More businesses plan to increase their cybersecurity budgets in 2021 than decrease them, highlighting the sector’s resilience amid economic uncertainty, according to a new report from accounting giant PwC. More than half of the technology and security executives surveyed said they are increasing their cybersecurity spending, with nearly one out of every 12 reporting a spending increase of more than 10%. In comparison, about a quarter of respondents said they expect to decrease cybersecurity spending next year, while the remainder said it would be unchanged or they didn’t know.

The report, conducted in July and August and released this month, surveyed 3,249 executives from a wide range of regions and industries, including telecommunications, retail, and financial services.

Sean Joyce, PwC’s global cybersecurity and privacy practice leader and a former deputy director at the FBI, attributed the budget growth to rapid changes in the way businesses operate.
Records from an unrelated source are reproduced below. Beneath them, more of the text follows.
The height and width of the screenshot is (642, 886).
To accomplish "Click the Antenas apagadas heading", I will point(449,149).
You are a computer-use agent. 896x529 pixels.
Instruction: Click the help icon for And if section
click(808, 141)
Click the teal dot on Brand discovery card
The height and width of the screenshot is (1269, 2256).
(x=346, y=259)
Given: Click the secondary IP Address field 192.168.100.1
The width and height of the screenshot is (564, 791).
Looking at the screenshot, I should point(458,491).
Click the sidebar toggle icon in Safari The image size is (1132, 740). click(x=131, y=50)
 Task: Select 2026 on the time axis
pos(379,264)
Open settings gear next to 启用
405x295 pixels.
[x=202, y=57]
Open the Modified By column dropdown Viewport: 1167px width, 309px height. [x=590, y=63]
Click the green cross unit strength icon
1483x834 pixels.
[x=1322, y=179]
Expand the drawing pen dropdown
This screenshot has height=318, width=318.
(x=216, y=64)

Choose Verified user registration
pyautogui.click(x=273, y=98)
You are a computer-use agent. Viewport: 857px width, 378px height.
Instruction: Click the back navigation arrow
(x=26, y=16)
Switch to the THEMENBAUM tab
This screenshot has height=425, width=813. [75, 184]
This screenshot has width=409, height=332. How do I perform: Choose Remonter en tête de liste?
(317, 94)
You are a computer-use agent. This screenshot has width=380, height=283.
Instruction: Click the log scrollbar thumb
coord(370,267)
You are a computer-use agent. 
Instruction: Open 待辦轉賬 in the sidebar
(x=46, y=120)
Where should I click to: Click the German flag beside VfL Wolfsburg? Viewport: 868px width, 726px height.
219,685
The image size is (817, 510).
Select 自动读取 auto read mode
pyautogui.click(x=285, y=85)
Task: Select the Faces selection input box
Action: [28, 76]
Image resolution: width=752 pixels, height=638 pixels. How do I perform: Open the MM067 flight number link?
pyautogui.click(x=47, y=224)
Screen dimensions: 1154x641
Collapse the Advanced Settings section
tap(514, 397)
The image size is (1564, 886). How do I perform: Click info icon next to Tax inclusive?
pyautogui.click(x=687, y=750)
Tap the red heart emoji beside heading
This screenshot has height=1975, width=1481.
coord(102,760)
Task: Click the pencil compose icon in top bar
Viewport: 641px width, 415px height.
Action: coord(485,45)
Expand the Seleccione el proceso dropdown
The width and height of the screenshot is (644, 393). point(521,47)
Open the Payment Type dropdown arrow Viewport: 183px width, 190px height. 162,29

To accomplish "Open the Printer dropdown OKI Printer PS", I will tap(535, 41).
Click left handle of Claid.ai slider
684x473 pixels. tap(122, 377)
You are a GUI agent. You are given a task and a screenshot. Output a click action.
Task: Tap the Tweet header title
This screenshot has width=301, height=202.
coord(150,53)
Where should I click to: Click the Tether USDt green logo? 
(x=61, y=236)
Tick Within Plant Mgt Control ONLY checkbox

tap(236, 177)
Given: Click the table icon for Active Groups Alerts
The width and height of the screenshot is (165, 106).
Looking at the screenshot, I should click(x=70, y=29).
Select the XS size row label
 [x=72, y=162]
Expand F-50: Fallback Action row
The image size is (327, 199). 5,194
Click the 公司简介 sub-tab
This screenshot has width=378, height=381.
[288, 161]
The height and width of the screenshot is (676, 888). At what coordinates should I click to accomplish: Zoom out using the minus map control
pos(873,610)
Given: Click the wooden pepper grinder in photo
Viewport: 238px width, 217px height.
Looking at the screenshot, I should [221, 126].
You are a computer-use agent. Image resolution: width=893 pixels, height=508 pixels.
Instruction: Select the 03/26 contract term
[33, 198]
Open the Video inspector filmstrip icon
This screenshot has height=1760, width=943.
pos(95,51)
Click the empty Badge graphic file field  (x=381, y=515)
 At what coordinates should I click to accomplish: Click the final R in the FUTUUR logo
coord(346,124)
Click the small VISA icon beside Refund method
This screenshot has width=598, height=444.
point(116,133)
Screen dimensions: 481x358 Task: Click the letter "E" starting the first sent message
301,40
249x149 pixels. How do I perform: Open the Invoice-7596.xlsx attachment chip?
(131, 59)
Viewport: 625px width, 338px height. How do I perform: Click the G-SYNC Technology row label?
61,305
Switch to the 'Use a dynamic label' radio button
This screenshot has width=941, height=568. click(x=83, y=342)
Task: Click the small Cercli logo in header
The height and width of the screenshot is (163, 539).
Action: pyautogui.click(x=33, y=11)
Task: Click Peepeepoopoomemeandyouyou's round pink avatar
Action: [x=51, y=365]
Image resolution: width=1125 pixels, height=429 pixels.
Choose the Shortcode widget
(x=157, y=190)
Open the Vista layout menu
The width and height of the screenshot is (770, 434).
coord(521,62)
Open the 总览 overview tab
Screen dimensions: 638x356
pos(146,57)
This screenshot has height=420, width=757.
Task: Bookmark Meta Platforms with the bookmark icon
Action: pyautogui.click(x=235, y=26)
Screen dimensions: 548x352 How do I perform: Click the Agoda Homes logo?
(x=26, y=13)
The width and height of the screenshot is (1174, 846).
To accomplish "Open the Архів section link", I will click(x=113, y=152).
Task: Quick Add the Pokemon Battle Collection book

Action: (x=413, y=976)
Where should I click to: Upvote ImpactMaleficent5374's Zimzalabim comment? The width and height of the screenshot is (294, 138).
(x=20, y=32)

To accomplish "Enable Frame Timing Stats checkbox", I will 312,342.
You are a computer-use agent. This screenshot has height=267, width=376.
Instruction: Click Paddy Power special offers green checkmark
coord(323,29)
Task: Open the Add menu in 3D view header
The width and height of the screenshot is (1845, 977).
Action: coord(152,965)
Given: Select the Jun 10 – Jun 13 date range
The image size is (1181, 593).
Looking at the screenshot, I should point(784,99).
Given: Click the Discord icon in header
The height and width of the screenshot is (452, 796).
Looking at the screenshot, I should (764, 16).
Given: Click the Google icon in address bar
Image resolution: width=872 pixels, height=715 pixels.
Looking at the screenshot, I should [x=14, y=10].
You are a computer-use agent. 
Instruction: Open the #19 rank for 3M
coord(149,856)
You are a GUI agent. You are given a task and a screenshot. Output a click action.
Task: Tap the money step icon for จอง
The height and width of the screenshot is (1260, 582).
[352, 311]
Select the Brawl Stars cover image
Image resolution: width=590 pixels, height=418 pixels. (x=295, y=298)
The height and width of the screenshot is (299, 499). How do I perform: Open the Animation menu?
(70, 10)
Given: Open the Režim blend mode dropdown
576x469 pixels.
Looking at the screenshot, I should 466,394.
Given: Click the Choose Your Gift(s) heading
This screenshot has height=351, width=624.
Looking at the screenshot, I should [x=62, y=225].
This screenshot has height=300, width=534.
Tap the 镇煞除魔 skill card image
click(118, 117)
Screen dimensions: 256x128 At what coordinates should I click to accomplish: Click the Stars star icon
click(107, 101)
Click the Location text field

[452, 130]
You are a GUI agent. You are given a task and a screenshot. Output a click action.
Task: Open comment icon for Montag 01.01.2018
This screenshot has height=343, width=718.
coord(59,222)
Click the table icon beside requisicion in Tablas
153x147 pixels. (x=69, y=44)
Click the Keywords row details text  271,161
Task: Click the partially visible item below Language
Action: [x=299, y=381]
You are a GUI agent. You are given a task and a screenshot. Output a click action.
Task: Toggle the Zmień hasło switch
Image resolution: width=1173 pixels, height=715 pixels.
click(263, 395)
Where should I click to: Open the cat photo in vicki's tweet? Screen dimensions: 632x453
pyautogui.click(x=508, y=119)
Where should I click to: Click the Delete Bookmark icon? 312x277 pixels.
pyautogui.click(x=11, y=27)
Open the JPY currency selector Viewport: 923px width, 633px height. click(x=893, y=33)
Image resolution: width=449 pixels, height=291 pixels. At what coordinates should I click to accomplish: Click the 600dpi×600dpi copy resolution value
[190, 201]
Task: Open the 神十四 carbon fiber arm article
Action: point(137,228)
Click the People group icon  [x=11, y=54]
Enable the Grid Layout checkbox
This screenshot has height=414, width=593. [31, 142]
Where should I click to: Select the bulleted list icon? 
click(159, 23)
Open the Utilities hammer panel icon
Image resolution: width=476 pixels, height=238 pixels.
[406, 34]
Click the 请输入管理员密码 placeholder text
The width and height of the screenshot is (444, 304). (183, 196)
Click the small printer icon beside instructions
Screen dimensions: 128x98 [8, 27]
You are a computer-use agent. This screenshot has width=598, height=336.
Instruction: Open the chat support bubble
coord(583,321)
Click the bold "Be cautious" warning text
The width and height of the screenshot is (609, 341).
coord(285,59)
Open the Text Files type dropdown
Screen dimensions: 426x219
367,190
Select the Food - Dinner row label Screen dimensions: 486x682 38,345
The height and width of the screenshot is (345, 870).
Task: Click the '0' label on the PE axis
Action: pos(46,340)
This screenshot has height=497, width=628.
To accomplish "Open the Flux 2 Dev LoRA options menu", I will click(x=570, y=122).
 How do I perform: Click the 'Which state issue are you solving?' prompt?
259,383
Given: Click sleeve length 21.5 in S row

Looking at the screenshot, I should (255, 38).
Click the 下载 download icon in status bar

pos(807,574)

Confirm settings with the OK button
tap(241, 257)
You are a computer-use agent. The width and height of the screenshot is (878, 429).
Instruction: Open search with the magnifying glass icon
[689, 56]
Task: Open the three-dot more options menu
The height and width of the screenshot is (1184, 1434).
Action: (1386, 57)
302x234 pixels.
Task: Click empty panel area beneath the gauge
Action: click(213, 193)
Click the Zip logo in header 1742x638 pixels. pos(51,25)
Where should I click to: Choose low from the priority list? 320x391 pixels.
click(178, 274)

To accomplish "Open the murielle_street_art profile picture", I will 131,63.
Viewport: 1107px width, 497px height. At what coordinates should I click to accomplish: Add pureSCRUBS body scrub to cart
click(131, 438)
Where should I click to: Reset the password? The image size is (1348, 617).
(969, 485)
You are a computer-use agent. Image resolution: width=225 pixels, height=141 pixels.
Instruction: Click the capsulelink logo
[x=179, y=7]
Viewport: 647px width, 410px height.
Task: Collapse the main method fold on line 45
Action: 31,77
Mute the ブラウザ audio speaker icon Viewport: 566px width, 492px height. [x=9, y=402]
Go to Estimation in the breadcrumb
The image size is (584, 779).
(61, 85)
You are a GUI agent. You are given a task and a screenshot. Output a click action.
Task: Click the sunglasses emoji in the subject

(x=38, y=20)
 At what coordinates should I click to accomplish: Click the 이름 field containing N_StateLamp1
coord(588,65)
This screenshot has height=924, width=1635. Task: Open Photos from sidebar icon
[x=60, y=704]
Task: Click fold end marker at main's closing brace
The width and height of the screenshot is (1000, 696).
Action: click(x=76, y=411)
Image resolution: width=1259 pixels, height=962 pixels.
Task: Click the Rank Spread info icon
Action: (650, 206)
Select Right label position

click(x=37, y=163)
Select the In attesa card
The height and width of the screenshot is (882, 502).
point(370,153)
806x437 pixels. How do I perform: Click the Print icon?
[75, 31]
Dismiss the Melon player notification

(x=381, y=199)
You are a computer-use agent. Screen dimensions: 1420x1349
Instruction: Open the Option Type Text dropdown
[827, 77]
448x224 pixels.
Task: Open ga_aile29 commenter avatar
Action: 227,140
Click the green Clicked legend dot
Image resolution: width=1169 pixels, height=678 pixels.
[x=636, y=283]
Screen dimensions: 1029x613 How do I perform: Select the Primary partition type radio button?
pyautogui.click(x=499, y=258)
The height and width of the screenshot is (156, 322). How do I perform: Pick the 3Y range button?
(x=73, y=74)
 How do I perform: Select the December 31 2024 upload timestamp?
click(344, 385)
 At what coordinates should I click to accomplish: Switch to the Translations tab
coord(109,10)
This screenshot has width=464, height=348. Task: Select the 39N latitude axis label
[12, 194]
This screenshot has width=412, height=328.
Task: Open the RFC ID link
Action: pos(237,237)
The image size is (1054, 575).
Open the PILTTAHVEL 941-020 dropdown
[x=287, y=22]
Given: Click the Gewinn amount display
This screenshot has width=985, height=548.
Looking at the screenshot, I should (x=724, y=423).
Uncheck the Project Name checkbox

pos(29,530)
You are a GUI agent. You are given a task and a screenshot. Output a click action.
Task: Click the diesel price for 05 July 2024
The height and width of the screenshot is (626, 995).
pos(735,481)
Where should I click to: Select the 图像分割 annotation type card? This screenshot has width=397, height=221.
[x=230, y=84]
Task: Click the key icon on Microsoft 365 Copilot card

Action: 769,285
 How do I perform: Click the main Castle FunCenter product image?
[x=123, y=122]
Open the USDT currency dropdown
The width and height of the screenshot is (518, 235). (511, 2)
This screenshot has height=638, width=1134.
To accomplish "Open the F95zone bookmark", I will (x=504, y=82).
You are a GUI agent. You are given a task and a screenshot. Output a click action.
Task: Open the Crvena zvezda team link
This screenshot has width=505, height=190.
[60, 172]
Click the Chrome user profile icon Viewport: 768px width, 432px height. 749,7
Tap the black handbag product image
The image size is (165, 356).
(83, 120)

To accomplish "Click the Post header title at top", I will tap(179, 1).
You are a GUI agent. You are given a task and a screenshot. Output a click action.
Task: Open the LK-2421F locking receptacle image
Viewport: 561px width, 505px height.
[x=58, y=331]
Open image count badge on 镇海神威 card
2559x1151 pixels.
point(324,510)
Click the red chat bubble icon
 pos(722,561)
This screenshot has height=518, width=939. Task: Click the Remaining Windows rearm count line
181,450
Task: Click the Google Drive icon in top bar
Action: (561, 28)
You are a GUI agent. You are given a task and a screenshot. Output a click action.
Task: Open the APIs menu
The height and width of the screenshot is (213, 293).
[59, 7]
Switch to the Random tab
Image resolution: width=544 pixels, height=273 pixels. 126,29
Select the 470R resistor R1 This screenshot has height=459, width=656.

For example, the shift to remote work has forced companies to rethink their network architecture and invest in data loss prevention and identity and access management tools. He also said that businesses are investing more in training and awareness, in part to help combat phishing scams.

“Initially I expected that—because of the economy and everything else—we would see a slowdown,” Joyce said in an interview. “When I talked to my colleagues, we’ve all been surprised that business has been so resilient, but I think it’s a reflection that rapid change has forced companies to do it securely.”

Additionally, the technology changes and increased cybersecurity risks have elevated the role of security teams, Joyce said. Many corporate boards are giving cybersecurity executives a seat at the table, which can make it easier for them to get funding for new personnel, tools, and training programs.

“For the CISO specifically it has really been a time that they come into front-office discussions,” he said. “From the board level on down, they’re asking themselves as we make these changes, how does it change our risk profile.”